A bola da vez é a libra. A moeda ficou em evidência devido ao temor de que o Reino Unido terá grande dificuldade para segurar a inflação. Essa preocupação ganhou força após o novo ministro das Finanças, Kwasi Kwarteng, anunciar o maior pacote de corte de impostos em 50 anos. O plano, que será financiado pelo aumento na dívida, foi anunciado na última sexta-feira (23).
Kwarteng está tomando emprestado dezenas de bilhões de libras para financiar seus planos, o que aquece a economia no momento em que o Banco da Inglaterra aumenta as taxas de juros para controlar a inflação.
O banco central inglês tem uma meta de inflação anual de 2%, mas o índice de preços ao consumidor britânico está atualmente em 9,9% no acumulado em 12 meses até agosto.
É como se a política monetária do banco central e a política fiscal do governo estivessem caminhando em direções opostas, explica Antonio van Moorsel, sócio da Acqua Vero Investimentos.
“As medidas visam impulsionar o consumo e reduzir as chances de uma recessão britânica. Todavia, o pacote contrata mais pressão inflacionária à frente, o que eleva os riscos de um aperto monetário [alta de juros] ainda mais agressivo do Banco da Inglaterra”, disse Moorsel.
Há consenso no mercado sobre a necessidade de tornar o crédito mais caro para retirar dinheiro de circulação.
Essa é a principal medida adotada por bancos centrais na tentativa de frear a inflação mundial, que teve início devido a falhas provocadas pela pandemia no abastecimento global e piorou com a Guerra da Ucrânia.
É a dose do remédio para combater a inflação o que está assustando investidores.

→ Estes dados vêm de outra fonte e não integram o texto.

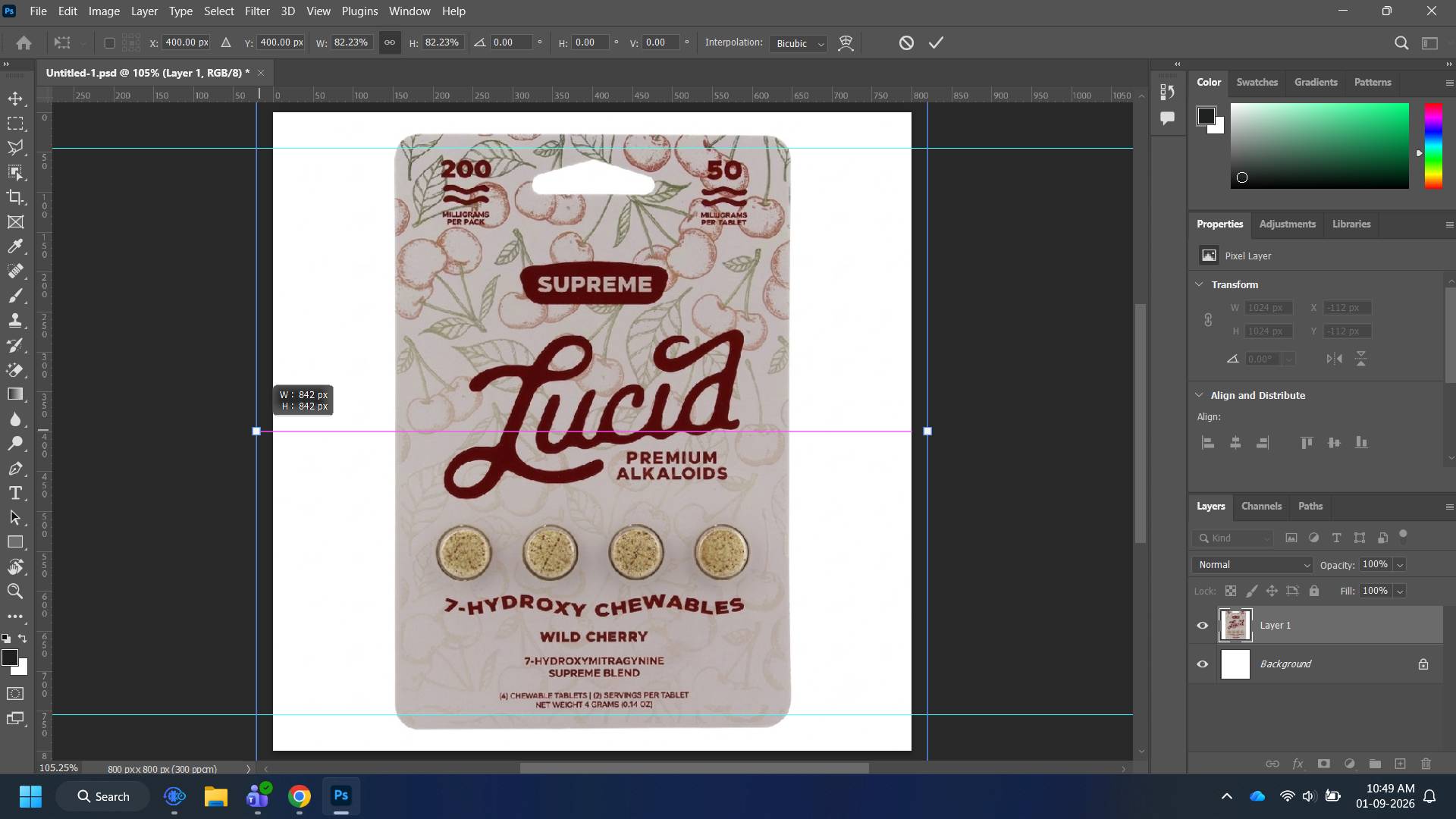Pick a hue from the color spectrum strip

pyautogui.click(x=1432, y=146)
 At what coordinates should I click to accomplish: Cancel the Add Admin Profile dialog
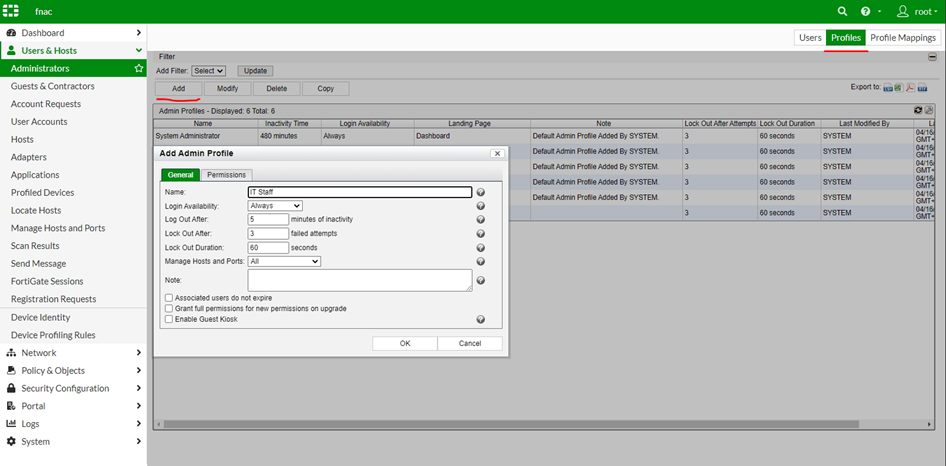pos(470,343)
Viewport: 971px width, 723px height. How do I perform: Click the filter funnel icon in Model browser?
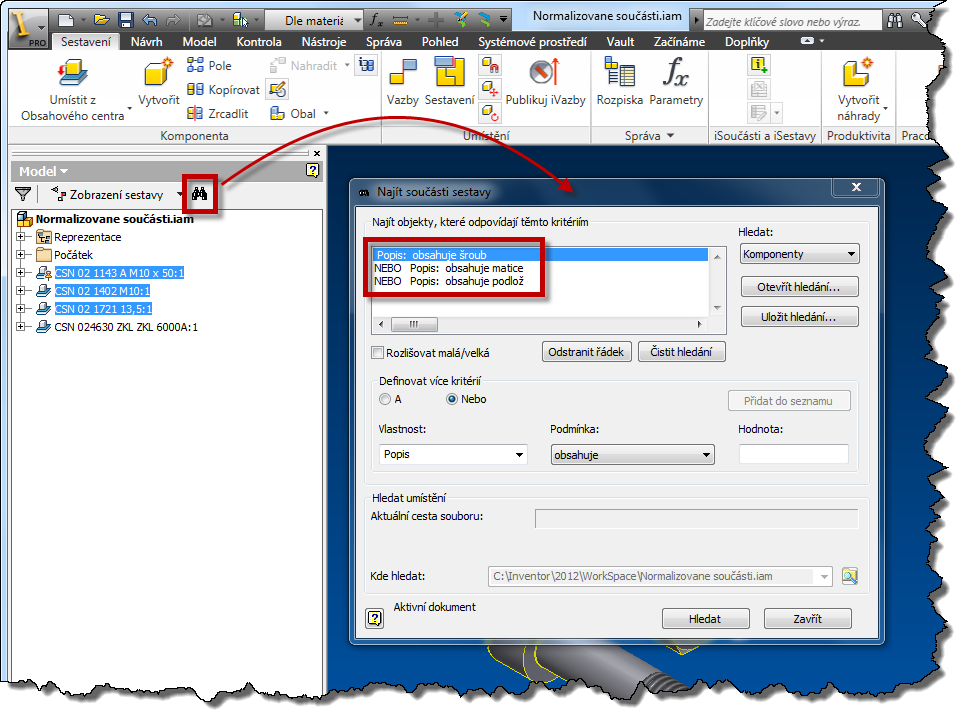23,194
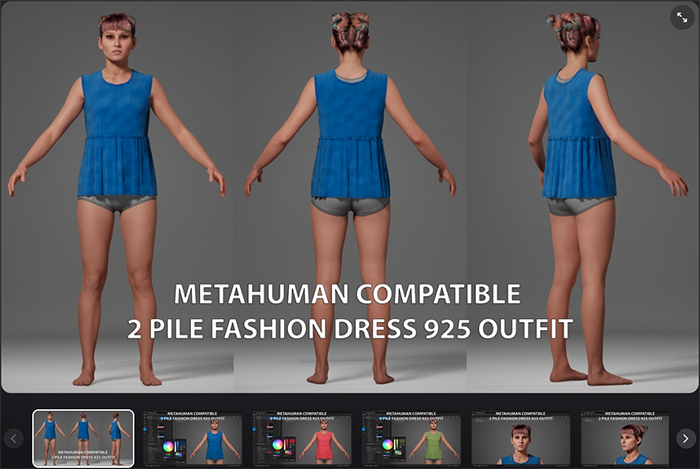Screen dimensions: 700x469
Task: Click the "METAHUMAN COMPATIBLE" caption text
Action: pyautogui.click(x=347, y=294)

As fortes elevações de juros podem conduzir a economia global para um cenário de recessão.
Em momentos de ameaças à economia, investidores buscam segurança nos títulos do Tesouro dos países com moedas fortes, sendo que os papéis da dívida dos Estados Unidos são considerados os mais seguros. Participantes do mercado costumam dizer que o risco de calote do Tesouro americano é zero.

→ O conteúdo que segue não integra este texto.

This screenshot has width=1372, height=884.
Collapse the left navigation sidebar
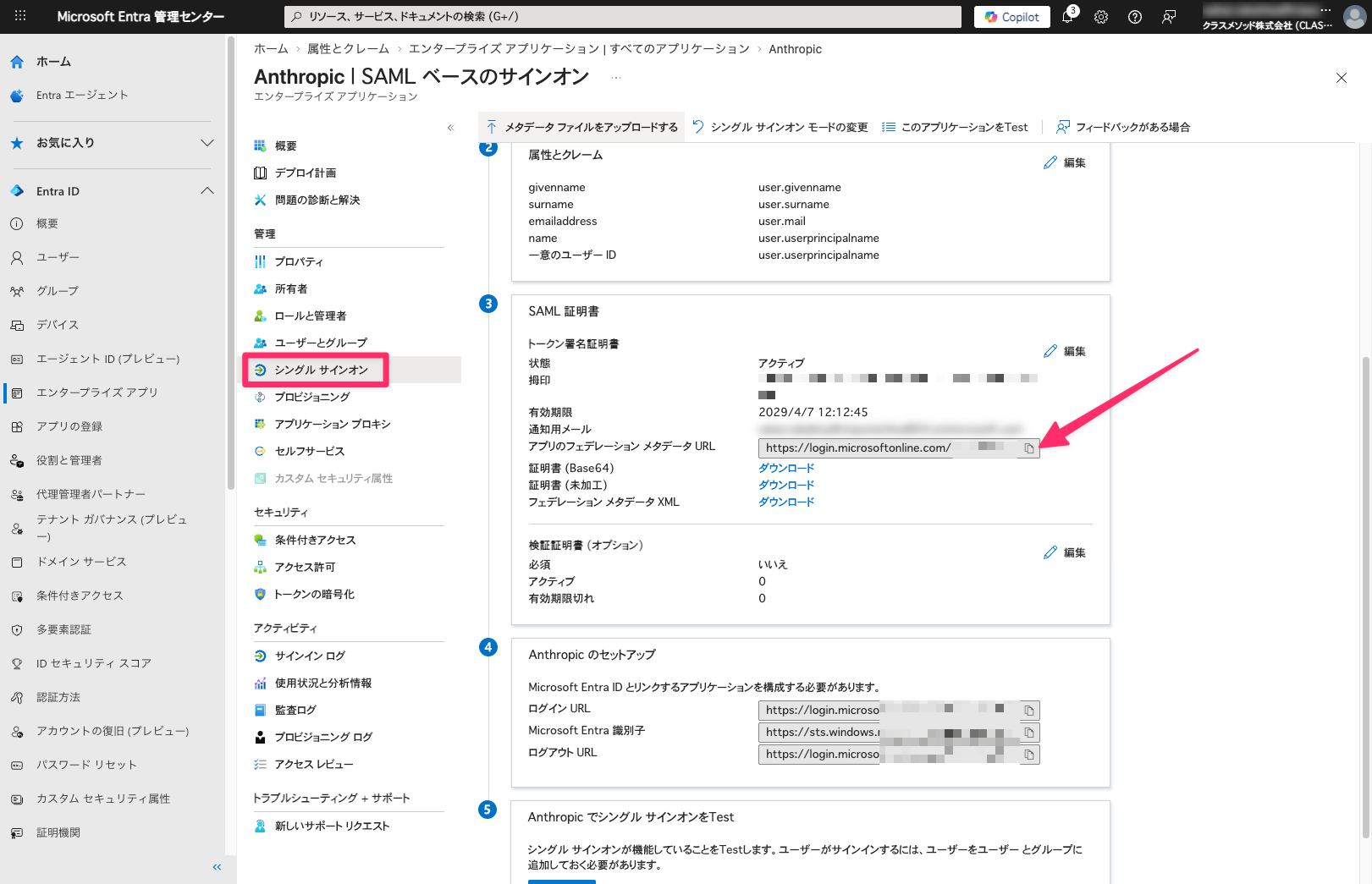[217, 867]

Além de seguros, esses papéis também estão oferecendo retornos mais elevados porque o Fed (Federal Reserve, o banco central americano) está aumentando agressivamente os seus juros de referência, também para conter uma inflação histórica no país.
Com muitos sinais de recessão à frente, investidores estão tirando seus dólares de aplicações espalhadas ao redor do mundo e os levando para o Tesouro dos EUA. Isso torna a moeda americana mais escassa e, consequentemente, valorizada em relação aos seus pares.